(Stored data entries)

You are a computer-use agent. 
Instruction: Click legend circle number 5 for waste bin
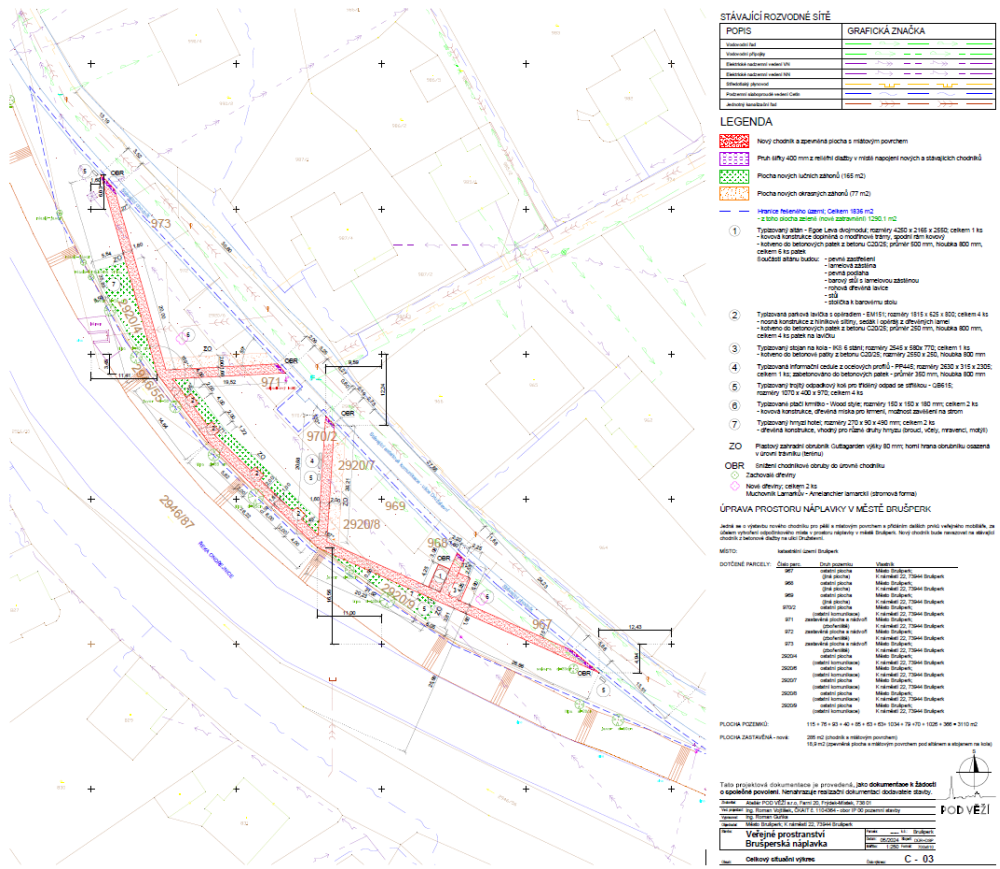tap(734, 386)
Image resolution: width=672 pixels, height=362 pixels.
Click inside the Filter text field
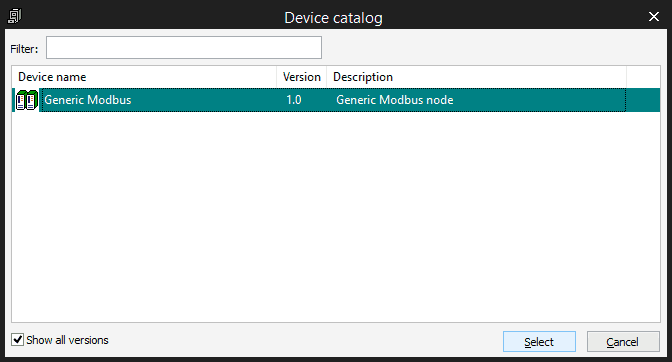(184, 48)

- _EXERCISE_
Transcribe all the entries precisely. Do not include any picture.

- _TASK OUTPUT_
You are a computer-use agent. 
Instruction: Click legend circle number 5 for waste bin
tap(734, 386)
Image resolution: width=672 pixels, height=362 pixels.
Click inside the Filter text field
(184, 48)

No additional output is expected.